* [REQUIRED ACTION]
The answer should contain all of the data, retyped without any alteration.

____

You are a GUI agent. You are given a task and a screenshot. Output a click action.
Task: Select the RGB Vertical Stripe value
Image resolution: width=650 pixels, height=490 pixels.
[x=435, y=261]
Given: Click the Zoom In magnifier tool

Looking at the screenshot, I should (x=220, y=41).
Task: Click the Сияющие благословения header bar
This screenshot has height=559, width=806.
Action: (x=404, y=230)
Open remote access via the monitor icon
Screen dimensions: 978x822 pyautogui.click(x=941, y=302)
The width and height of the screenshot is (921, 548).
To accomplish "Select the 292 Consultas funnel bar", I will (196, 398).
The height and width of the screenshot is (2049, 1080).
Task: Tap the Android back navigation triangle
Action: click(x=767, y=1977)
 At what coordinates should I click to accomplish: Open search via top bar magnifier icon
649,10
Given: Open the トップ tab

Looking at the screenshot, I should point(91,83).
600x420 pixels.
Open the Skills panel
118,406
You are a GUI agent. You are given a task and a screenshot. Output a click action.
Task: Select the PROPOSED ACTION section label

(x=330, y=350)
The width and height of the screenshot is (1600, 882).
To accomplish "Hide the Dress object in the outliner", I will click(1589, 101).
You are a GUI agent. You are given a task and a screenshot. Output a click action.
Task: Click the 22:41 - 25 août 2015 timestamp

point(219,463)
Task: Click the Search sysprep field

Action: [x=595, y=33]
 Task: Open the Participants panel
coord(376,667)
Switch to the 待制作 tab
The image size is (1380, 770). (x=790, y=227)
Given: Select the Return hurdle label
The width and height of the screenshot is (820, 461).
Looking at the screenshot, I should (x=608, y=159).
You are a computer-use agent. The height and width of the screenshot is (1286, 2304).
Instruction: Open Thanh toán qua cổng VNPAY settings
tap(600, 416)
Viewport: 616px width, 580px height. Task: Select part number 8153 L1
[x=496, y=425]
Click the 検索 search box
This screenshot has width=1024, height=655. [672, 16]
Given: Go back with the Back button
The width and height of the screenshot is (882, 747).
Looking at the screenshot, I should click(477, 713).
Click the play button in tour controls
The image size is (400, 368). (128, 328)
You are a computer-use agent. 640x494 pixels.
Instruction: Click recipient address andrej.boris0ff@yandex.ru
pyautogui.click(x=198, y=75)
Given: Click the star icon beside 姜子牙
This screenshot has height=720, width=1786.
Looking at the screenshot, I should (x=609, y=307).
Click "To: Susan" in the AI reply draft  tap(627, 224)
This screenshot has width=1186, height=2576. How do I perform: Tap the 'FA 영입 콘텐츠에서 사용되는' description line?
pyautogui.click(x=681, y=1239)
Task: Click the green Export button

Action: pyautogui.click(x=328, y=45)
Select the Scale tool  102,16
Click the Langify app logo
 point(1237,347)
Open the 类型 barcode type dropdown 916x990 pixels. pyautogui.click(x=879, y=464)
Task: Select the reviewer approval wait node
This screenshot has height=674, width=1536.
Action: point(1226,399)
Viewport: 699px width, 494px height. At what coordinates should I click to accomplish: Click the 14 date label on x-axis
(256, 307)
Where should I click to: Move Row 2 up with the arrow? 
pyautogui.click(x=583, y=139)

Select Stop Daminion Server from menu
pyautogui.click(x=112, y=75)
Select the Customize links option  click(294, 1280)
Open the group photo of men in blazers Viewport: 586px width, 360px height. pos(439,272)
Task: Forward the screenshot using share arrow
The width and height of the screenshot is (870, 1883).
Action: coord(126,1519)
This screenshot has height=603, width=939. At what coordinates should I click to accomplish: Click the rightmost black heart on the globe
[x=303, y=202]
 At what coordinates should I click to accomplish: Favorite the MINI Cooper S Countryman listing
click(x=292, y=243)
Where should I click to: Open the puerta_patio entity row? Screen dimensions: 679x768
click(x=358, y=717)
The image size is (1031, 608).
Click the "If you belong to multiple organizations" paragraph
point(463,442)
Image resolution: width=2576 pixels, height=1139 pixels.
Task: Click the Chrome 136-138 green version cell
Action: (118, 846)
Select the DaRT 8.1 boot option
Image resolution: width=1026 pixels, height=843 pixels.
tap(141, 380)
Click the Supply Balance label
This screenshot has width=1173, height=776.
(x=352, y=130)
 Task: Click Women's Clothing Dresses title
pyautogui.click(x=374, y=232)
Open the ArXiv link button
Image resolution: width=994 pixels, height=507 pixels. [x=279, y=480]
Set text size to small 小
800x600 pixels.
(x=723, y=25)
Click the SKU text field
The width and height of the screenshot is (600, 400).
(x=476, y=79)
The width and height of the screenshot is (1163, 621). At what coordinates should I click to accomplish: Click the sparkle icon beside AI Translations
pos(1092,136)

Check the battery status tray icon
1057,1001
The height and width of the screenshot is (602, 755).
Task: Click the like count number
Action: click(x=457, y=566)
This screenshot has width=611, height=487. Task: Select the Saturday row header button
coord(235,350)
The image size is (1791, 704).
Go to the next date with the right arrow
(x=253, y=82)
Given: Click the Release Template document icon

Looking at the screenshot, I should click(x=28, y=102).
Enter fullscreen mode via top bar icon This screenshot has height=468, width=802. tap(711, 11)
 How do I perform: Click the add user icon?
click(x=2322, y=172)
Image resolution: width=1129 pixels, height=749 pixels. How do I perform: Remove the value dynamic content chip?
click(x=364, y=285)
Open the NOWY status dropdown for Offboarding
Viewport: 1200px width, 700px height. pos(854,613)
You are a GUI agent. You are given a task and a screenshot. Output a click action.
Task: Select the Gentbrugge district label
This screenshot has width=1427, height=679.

____

* [RESPONSE BOX]
You are a GUI agent. You are given a task and a screenshot. Output a click action.
Task: Select the RGB Vertical Stripe value
Image resolution: width=650 pixels, height=490 pixels.
[x=435, y=261]
Given: Click the Zoom In magnifier tool

Looking at the screenshot, I should (x=220, y=41).
Task: Click the Сияющие благословения header bar
This screenshot has height=559, width=806.
Action: (x=404, y=230)
Open remote access via the monitor icon
Screen dimensions: 978x822 pyautogui.click(x=941, y=302)
The width and height of the screenshot is (921, 548).
To accomplish "Select the 292 Consultas funnel bar", I will (196, 398).
The height and width of the screenshot is (2049, 1080).
Task: Tap the Android back navigation triangle
Action: click(x=767, y=1977)
 At what coordinates should I click to accomplish: Open search via top bar magnifier icon
649,10
Given: Open the トップ tab

Looking at the screenshot, I should point(91,83).
600x420 pixels.
Open the Skills panel
118,406
You are a GUI agent. You are given a task and a screenshot. Output a click action.
Task: Select the PROPOSED ACTION section label

(x=330, y=350)
The width and height of the screenshot is (1600, 882).
To accomplish "Hide the Dress object in the outliner", I will click(1589, 101).
You are a GUI agent. You are given a task and a screenshot. Output a click action.
Task: Click the 22:41 - 25 août 2015 timestamp

point(219,463)
Task: Click the Search sysprep field

Action: [x=595, y=33]
 Task: Open the Participants panel
coord(376,667)
Switch to the 待制作 tab
The image size is (1380, 770). (x=790, y=227)
Given: Select the Return hurdle label
The width and height of the screenshot is (820, 461).
Looking at the screenshot, I should (x=608, y=159).
You are a computer-use agent. The height and width of the screenshot is (1286, 2304).
Instruction: Open Thanh toán qua cổng VNPAY settings
tap(600, 416)
Viewport: 616px width, 580px height. Task: Select part number 8153 L1
[x=496, y=425]
Click the 検索 search box
This screenshot has width=1024, height=655. [672, 16]
Given: Go back with the Back button
The width and height of the screenshot is (882, 747).
Looking at the screenshot, I should click(477, 713).
Click the play button in tour controls
The image size is (400, 368). (128, 328)
You are a computer-use agent. 640x494 pixels.
Instruction: Click recipient address andrej.boris0ff@yandex.ru
pyautogui.click(x=198, y=75)
Given: Click the star icon beside 姜子牙
This screenshot has height=720, width=1786.
Looking at the screenshot, I should (x=609, y=307).
Click "To: Susan" in the AI reply draft  tap(627, 224)
This screenshot has width=1186, height=2576. How do I perform: Tap the 'FA 영입 콘텐츠에서 사용되는' description line?
pyautogui.click(x=681, y=1239)
Task: Click the green Export button

Action: pyautogui.click(x=328, y=45)
Select the Scale tool  102,16
Click the Langify app logo
 point(1237,347)
Open the 类型 barcode type dropdown 916x990 pixels. pyautogui.click(x=879, y=464)
Task: Select the reviewer approval wait node
This screenshot has height=674, width=1536.
Action: point(1226,399)
Viewport: 699px width, 494px height. At what coordinates should I click to accomplish: Click the 14 date label on x-axis
(256, 307)
Where should I click to: Move Row 2 up with the arrow? 
pyautogui.click(x=583, y=139)

Select Stop Daminion Server from menu
pyautogui.click(x=112, y=75)
Select the Customize links option  click(294, 1280)
Open the group photo of men in blazers Viewport: 586px width, 360px height. pos(439,272)
Task: Forward the screenshot using share arrow
The width and height of the screenshot is (870, 1883).
Action: coord(126,1519)
This screenshot has height=603, width=939. At what coordinates should I click to accomplish: Click the rightmost black heart on the globe
[x=303, y=202]
 At what coordinates should I click to accomplish: Favorite the MINI Cooper S Countryman listing
click(x=292, y=243)
Where should I click to: Open the puerta_patio entity row? Screen dimensions: 679x768
click(x=358, y=717)
The image size is (1031, 608).
Click the "If you belong to multiple organizations" paragraph
point(463,442)
Image resolution: width=2576 pixels, height=1139 pixels.
Task: Click the Chrome 136-138 green version cell
Action: (118, 846)
Select the DaRT 8.1 boot option
Image resolution: width=1026 pixels, height=843 pixels.
tap(141, 380)
Click the Supply Balance label
This screenshot has width=1173, height=776.
(x=352, y=130)
 Task: Click Women's Clothing Dresses title
pyautogui.click(x=374, y=232)
Open the ArXiv link button
Image resolution: width=994 pixels, height=507 pixels. [x=279, y=480]
Set text size to small 小
800x600 pixels.
(x=723, y=25)
Click the SKU text field
The width and height of the screenshot is (600, 400).
(x=476, y=79)
The width and height of the screenshot is (1163, 621). At what coordinates should I click to accomplish: Click the sparkle icon beside AI Translations
pos(1092,136)

Check the battery status tray icon
1057,1001
The height and width of the screenshot is (602, 755).
Task: Click the like count number
Action: click(x=457, y=566)
This screenshot has width=611, height=487. Task: Select the Saturday row header button
coord(235,350)
The image size is (1791, 704).
Go to the next date with the right arrow
(x=253, y=82)
Given: Click the Release Template document icon

Looking at the screenshot, I should click(x=28, y=102).
Enter fullscreen mode via top bar icon This screenshot has height=468, width=802. tap(711, 11)
 How do I perform: Click the add user icon?
click(x=2322, y=172)
Image resolution: width=1129 pixels, height=749 pixels. How do I perform: Remove the value dynamic content chip?
click(x=364, y=285)
Open the NOWY status dropdown for Offboarding
Viewport: 1200px width, 700px height. pos(854,613)
You are a GUI agent. You are given a task and a screenshot. Output a click action.
Task: Select the Gentbrugge district label
This screenshot has width=1427, height=679.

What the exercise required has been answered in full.